Listed records:
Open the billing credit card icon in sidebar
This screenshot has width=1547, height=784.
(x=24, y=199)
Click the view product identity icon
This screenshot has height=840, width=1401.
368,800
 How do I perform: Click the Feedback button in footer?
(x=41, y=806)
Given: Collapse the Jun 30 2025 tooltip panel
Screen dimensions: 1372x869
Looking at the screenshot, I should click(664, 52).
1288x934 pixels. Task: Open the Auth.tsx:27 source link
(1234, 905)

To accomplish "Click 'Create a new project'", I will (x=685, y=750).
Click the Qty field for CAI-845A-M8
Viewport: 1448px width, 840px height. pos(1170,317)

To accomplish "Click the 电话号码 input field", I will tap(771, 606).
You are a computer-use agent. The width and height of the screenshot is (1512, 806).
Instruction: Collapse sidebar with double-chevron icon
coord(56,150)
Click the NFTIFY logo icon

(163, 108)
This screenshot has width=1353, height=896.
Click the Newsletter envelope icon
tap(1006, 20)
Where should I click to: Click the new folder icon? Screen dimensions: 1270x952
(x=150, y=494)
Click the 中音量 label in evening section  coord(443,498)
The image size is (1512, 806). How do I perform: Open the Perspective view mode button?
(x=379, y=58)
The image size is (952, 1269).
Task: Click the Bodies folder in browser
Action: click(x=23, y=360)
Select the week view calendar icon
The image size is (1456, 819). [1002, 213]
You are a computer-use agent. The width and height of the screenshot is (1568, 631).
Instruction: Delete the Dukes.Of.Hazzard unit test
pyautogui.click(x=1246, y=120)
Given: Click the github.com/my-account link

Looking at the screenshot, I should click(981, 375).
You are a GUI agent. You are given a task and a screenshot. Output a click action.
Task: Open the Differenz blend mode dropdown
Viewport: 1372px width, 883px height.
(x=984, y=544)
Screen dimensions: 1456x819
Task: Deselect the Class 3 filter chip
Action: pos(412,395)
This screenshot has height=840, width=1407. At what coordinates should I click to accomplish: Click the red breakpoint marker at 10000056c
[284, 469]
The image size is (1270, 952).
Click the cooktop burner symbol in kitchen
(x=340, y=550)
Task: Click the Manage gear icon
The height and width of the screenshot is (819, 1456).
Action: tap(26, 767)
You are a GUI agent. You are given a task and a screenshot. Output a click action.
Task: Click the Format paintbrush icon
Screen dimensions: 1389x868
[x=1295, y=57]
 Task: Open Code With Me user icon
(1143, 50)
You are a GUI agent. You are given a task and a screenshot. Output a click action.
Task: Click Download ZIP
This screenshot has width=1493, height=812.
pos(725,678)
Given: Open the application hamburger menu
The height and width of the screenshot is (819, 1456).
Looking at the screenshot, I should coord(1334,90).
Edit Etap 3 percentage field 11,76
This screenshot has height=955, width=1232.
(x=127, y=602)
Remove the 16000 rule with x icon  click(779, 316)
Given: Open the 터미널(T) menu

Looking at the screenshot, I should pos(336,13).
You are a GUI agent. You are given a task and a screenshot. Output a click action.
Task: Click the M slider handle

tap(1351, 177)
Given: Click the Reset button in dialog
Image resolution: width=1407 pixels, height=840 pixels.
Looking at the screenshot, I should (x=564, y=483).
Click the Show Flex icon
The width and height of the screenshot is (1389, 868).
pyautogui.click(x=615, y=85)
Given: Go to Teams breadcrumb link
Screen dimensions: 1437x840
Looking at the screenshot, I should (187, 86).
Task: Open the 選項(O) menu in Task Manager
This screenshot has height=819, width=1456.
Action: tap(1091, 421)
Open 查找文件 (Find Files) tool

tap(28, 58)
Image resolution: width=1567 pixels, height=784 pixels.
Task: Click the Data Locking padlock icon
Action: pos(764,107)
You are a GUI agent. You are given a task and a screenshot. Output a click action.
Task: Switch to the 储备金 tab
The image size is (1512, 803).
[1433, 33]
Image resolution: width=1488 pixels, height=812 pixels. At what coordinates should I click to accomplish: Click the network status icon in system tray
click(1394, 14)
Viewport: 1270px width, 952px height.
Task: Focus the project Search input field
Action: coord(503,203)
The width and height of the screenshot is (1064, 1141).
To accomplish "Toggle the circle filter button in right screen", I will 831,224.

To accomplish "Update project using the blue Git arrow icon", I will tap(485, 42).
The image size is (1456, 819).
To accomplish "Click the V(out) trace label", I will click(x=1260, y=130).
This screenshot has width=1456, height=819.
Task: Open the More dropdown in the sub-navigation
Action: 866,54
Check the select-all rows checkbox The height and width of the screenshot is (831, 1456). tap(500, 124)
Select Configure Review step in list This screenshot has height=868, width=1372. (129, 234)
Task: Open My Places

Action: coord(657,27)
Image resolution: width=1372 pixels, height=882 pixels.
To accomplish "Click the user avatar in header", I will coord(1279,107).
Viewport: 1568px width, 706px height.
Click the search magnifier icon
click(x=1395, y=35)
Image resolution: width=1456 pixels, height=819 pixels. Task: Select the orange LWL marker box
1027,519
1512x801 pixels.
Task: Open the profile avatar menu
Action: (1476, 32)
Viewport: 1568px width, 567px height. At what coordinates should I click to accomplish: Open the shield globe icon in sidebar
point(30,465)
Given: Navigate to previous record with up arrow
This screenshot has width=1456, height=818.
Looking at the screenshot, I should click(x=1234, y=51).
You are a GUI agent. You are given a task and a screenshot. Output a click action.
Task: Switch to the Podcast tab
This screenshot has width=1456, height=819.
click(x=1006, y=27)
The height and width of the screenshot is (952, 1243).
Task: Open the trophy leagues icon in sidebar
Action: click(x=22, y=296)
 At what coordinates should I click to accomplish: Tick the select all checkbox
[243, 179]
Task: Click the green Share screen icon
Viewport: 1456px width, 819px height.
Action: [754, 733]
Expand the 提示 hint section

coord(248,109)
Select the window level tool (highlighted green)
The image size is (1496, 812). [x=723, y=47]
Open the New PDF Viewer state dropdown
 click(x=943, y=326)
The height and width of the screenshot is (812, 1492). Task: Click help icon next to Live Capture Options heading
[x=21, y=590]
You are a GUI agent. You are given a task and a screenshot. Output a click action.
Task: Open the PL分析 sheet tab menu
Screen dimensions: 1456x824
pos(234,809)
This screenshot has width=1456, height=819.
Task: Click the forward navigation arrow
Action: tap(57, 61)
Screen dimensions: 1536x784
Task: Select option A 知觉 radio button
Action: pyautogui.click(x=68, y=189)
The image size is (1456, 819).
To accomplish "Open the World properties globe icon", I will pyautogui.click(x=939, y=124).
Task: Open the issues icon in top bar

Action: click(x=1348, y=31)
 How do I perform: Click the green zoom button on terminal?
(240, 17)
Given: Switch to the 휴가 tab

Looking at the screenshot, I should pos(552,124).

Problem statement:
Each entry above needs to be retyped exactly as it appears.

Response:
Open the billing credit card icon in sidebar
This screenshot has width=1547, height=784.
(x=24, y=199)
Click the view product identity icon
This screenshot has height=840, width=1401.
368,800
 How do I perform: Click the Feedback button in footer?
(x=41, y=806)
Given: Collapse the Jun 30 2025 tooltip panel
Screen dimensions: 1372x869
Looking at the screenshot, I should click(664, 52).
1288x934 pixels. Task: Open the Auth.tsx:27 source link
(1234, 905)

To accomplish "Click 'Create a new project'", I will (x=685, y=750).
Click the Qty field for CAI-845A-M8
Viewport: 1448px width, 840px height. pos(1170,317)

To accomplish "Click the 电话号码 input field", I will tap(771, 606).
You are a computer-use agent. The width and height of the screenshot is (1512, 806).
Instruction: Collapse sidebar with double-chevron icon
coord(56,150)
Click the NFTIFY logo icon

(163, 108)
This screenshot has width=1353, height=896.
Click the Newsletter envelope icon
tap(1006, 20)
Where should I click to: Click the new folder icon? Screen dimensions: 1270x952
(x=150, y=494)
Click the 中音量 label in evening section  coord(443,498)
The image size is (1512, 806). How do I perform: Open the Perspective view mode button?
(x=379, y=58)
The image size is (952, 1269).
Task: Click the Bodies folder in browser
Action: click(x=23, y=360)
Select the week view calendar icon
The image size is (1456, 819). [1002, 213]
You are a computer-use agent. The width and height of the screenshot is (1568, 631).
Instruction: Delete the Dukes.Of.Hazzard unit test
pyautogui.click(x=1246, y=120)
Given: Click the github.com/my-account link

Looking at the screenshot, I should click(981, 375).
You are a GUI agent. You are given a task and a screenshot. Output a click action.
Task: Open the Differenz blend mode dropdown
Viewport: 1372px width, 883px height.
(x=984, y=544)
Screen dimensions: 1456x819
Task: Deselect the Class 3 filter chip
Action: pos(412,395)
This screenshot has height=840, width=1407. At what coordinates should I click to accomplish: Click the red breakpoint marker at 10000056c
[284, 469]
The image size is (1270, 952).
Click the cooktop burner symbol in kitchen
(x=340, y=550)
Task: Click the Manage gear icon
The height and width of the screenshot is (819, 1456).
Action: tap(26, 767)
You are a GUI agent. You are given a task and a screenshot. Output a click action.
Task: Click the Format paintbrush icon
Screen dimensions: 1389x868
[x=1295, y=57]
 Task: Open Code With Me user icon
(1143, 50)
You are a GUI agent. You are given a task and a screenshot. Output a click action.
Task: Click Download ZIP
This screenshot has width=1493, height=812.
pos(725,678)
Given: Open the application hamburger menu
The height and width of the screenshot is (819, 1456).
Looking at the screenshot, I should coord(1334,90).
Edit Etap 3 percentage field 11,76
This screenshot has height=955, width=1232.
(x=127, y=602)
Remove the 16000 rule with x icon  click(779, 316)
Given: Open the 터미널(T) menu

Looking at the screenshot, I should pos(336,13).
You are a GUI agent. You are given a task and a screenshot. Output a click action.
Task: Click the M slider handle

tap(1351, 177)
Given: Click the Reset button in dialog
Image resolution: width=1407 pixels, height=840 pixels.
Looking at the screenshot, I should (x=564, y=483).
Click the Show Flex icon
The width and height of the screenshot is (1389, 868).
pyautogui.click(x=615, y=85)
Given: Go to Teams breadcrumb link
Screen dimensions: 1437x840
Looking at the screenshot, I should (187, 86).
Task: Open the 選項(O) menu in Task Manager
This screenshot has height=819, width=1456.
Action: tap(1091, 421)
Open 查找文件 (Find Files) tool

tap(28, 58)
Image resolution: width=1567 pixels, height=784 pixels.
Task: Click the Data Locking padlock icon
Action: pos(764,107)
You are a GUI agent. You are given a task and a screenshot. Output a click action.
Task: Switch to the 储备金 tab
The image size is (1512, 803).
[1433, 33]
Image resolution: width=1488 pixels, height=812 pixels. At what coordinates should I click to accomplish: Click the network status icon in system tray
click(1394, 14)
Viewport: 1270px width, 952px height.
Task: Focus the project Search input field
Action: coord(503,203)
The width and height of the screenshot is (1064, 1141).
To accomplish "Toggle the circle filter button in right screen", I will 831,224.

To accomplish "Update project using the blue Git arrow icon", I will tap(485, 42).
The image size is (1456, 819).
To accomplish "Click the V(out) trace label", I will click(x=1260, y=130).
This screenshot has width=1456, height=819.
Task: Open the More dropdown in the sub-navigation
Action: 866,54
Check the select-all rows checkbox The height and width of the screenshot is (831, 1456). tap(500, 124)
Select Configure Review step in list This screenshot has height=868, width=1372. (129, 234)
Task: Open My Places

Action: coord(657,27)
Image resolution: width=1372 pixels, height=882 pixels.
To accomplish "Click the user avatar in header", I will coord(1279,107).
Viewport: 1568px width, 706px height.
Click the search magnifier icon
click(x=1395, y=35)
Image resolution: width=1456 pixels, height=819 pixels. Task: Select the orange LWL marker box
1027,519
1512x801 pixels.
Task: Open the profile avatar menu
Action: (1476, 32)
Viewport: 1568px width, 567px height. At what coordinates should I click to accomplish: Open the shield globe icon in sidebar
point(30,465)
Given: Navigate to previous record with up arrow
This screenshot has width=1456, height=818.
Looking at the screenshot, I should click(x=1234, y=51).
You are a GUI agent. You are given a task and a screenshot. Output a click action.
Task: Switch to the Podcast tab
This screenshot has width=1456, height=819.
click(x=1006, y=27)
The height and width of the screenshot is (952, 1243).
Task: Open the trophy leagues icon in sidebar
Action: click(x=22, y=296)
 At what coordinates should I click to accomplish: Tick the select all checkbox
[243, 179]
Task: Click the green Share screen icon
Viewport: 1456px width, 819px height.
Action: [754, 733]
Expand the 提示 hint section

coord(248,109)
Select the window level tool (highlighted green)
The image size is (1496, 812). [x=723, y=47]
Open the New PDF Viewer state dropdown
 click(x=943, y=326)
The height and width of the screenshot is (812, 1492). Task: Click help icon next to Live Capture Options heading
[x=21, y=590]
You are a GUI agent. You are given a task and a screenshot. Output a click action.
Task: Open the PL分析 sheet tab menu
Screen dimensions: 1456x824
pos(234,809)
This screenshot has width=1456, height=819.
Task: Click the forward navigation arrow
Action: tap(57, 61)
Screen dimensions: 1536x784
Task: Select option A 知觉 radio button
Action: pyautogui.click(x=68, y=189)
The image size is (1456, 819).
To accomplish "Open the World properties globe icon", I will pyautogui.click(x=939, y=124).
Task: Open the issues icon in top bar

Action: click(x=1348, y=31)
 How do I perform: Click the green zoom button on terminal?
(240, 17)
Given: Switch to the 휴가 tab

Looking at the screenshot, I should pos(552,124).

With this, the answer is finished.